A ciência também foi surpreendida pela intensidade e magnitude da pandemia se a comparamos às experiências anteriores das últimas duas décadas. O grau de desconhecimento acerca do novo vírus, aliado à descrença, por parte de alguns segmentos da sociedade, do papel da ciência na resolução de problemas de saúde, criou a tempestade perfeita para disseminação de fake news e seu uso para o fortalecimento de grupos políticos da extrema-direita. A despeito do conhecimento acumulado e rapidamente disseminado desde o início da pandemia e da rapidez no desenvolvimento de novas vacinas para conter a transmissão da Covid-19, resta o desafio posto às empresas farmacêuticas de convencer a população sobre a eficácia e a segurança desses produtos. Para tal, não basta alegar que os estudos foram realizados dentro dos melhores padrões científicos requeridos pelas agências reguladoras. É preciso transparência, garantir o acesso público aos dados anônimos dos participantes dos estudos que dão sustentação científica às afirmações de que as vacinas são seguras e eficazes.
Mesmo antes da sua aprovação, já circulam rumores sobre pretensos riscos à saúde devido ao uso dessas vacinas. A sociedade terá como desafio lidar com as situações de alardes, material frequentemente usado pelos grupos antivacinas para disseminar suas teorias conspiratórias e o descrédito aos argumentos científicos. Nas sociedades em que governos e segmentos populacionais apoiam tais teorias, as repercussões negativas desta pandemia de desinformação podem comprometer os esforços para alcançar níveis de cobertura vacinal necessários para reverter o quadro epidemiológico atual da Covid-19.
Neste cenário de devastação, morte e desinformação, não é mais tolerável aceitar a manutenção de modelos de fazer ciência e de sistemas de saúde atrelados aos interesses de corporações cujo objetivo principal seja a boa saúde financeira dos seus acionistas. Tampouco a academia e os seus pesquisadores devem seguir pautando suas ações em modelos neoliberais de desempenho que favorecem os grandes grupos editoriais em detrimento de uma ciência cidadã.

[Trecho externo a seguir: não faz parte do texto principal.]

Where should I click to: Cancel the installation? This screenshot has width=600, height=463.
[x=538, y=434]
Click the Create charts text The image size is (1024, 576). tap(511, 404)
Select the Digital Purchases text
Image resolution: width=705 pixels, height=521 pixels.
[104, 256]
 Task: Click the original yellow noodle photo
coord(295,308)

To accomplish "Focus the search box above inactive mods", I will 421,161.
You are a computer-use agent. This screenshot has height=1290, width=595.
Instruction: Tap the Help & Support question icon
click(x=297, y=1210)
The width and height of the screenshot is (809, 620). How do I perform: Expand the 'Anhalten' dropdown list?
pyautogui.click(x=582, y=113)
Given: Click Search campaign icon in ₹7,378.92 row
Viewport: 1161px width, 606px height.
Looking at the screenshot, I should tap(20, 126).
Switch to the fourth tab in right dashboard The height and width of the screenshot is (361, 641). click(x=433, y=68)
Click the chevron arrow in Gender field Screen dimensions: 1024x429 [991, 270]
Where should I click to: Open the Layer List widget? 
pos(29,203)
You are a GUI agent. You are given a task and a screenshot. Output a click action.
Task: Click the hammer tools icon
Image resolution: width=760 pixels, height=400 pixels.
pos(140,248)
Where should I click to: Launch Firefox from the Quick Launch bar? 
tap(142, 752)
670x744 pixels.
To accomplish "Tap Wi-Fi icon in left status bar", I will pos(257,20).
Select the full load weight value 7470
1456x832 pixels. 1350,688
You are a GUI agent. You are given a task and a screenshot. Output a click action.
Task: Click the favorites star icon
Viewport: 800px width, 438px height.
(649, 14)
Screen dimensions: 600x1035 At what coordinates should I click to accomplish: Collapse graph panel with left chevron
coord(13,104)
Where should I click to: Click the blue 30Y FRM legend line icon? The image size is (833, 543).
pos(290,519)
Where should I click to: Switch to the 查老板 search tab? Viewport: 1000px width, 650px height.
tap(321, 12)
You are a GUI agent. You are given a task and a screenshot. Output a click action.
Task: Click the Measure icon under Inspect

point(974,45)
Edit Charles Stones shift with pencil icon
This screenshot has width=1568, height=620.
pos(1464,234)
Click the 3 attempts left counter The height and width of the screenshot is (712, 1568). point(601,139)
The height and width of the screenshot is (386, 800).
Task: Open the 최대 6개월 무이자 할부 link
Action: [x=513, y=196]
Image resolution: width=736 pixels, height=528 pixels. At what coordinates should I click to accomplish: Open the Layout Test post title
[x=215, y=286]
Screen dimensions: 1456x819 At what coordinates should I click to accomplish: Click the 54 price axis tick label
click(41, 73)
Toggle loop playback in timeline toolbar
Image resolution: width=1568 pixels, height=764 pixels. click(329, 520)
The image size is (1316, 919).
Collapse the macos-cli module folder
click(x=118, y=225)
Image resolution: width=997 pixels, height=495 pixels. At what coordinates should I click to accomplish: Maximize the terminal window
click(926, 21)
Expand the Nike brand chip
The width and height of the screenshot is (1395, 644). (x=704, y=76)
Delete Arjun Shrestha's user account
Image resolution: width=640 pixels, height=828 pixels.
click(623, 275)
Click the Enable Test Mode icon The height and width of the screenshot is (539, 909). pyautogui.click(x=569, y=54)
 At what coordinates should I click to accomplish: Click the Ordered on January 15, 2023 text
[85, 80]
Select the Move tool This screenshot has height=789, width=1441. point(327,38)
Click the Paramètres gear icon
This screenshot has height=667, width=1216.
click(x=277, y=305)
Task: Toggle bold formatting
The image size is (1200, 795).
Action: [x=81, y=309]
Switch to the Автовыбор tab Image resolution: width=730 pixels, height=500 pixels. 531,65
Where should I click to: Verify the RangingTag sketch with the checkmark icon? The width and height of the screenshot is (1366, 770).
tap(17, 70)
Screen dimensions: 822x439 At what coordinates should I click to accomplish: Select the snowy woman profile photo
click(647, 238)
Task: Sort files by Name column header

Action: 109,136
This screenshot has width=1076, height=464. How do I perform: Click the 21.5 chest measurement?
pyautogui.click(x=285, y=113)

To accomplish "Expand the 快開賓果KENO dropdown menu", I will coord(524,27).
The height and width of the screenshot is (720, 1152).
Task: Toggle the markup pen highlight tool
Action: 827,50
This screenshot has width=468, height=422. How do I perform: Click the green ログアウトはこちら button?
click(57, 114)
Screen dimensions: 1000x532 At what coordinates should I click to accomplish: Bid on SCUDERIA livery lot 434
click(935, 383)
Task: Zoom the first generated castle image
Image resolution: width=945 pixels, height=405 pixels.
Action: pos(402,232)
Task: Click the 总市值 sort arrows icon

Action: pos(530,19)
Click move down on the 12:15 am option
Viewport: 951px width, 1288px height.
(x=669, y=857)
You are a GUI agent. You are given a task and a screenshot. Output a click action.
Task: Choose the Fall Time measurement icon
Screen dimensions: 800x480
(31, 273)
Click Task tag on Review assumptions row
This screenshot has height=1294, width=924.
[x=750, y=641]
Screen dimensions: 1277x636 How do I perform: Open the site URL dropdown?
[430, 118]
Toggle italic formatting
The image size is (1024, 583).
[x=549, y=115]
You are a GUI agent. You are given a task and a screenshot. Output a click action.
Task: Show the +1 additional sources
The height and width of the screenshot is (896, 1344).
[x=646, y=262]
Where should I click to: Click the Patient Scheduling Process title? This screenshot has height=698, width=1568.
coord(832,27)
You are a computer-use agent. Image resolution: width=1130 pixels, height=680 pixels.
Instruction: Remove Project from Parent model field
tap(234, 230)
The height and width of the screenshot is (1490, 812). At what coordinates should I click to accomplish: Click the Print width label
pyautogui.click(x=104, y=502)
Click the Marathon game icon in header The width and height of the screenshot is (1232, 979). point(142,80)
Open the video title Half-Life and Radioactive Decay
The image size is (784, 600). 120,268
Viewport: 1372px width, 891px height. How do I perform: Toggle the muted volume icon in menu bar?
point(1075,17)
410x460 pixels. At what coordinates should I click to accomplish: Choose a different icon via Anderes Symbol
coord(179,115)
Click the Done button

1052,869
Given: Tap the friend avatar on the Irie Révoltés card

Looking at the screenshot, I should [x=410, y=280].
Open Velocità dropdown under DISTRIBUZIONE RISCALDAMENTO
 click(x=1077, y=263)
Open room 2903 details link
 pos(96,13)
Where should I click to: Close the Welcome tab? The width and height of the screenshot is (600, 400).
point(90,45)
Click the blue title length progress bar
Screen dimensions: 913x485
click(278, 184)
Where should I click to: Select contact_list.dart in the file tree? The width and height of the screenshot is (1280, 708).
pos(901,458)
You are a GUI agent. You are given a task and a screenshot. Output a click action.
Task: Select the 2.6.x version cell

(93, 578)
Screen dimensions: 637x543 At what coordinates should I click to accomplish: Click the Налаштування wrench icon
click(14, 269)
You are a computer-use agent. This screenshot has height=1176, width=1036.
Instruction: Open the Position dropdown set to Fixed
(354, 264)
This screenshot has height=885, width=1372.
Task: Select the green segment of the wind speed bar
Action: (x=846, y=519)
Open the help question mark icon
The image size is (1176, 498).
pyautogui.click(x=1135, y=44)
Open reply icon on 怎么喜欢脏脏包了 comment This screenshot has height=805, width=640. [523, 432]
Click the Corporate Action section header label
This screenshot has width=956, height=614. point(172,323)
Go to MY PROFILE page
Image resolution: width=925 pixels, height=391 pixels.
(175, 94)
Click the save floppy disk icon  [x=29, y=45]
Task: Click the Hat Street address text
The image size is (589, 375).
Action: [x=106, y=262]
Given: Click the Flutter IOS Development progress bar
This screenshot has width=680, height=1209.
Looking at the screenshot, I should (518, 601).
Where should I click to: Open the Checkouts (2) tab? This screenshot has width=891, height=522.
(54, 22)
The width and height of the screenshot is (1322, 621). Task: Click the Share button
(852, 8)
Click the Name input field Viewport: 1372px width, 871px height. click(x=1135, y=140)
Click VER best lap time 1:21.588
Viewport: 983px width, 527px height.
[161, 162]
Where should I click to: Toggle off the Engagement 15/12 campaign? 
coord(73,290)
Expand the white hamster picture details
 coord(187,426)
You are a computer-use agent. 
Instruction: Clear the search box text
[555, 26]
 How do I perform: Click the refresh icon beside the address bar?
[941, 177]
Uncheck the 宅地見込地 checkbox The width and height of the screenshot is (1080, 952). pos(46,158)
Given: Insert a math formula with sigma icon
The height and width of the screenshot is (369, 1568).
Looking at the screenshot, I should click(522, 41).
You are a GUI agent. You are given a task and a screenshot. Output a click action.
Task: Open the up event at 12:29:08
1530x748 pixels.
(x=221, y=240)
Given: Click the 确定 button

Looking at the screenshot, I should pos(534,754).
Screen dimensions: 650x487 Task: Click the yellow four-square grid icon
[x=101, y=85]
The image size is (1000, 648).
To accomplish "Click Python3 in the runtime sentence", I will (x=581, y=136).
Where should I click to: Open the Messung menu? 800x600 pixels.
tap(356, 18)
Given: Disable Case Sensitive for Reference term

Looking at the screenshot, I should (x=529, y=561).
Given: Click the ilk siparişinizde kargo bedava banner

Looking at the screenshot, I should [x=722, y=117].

Do mesmo modo, o cenário político tem que garantir que esses novos atores do Brasil real possam vocalizar suas aspirações por democracia, direitos, igualdade, equidade, não discriminação de raça, orientação sexual e gênero, justiça e inclusão social. São persistentes, mas renovadas demandas que, daqui para a frente, pautarão os nossos desafios e, também, a política.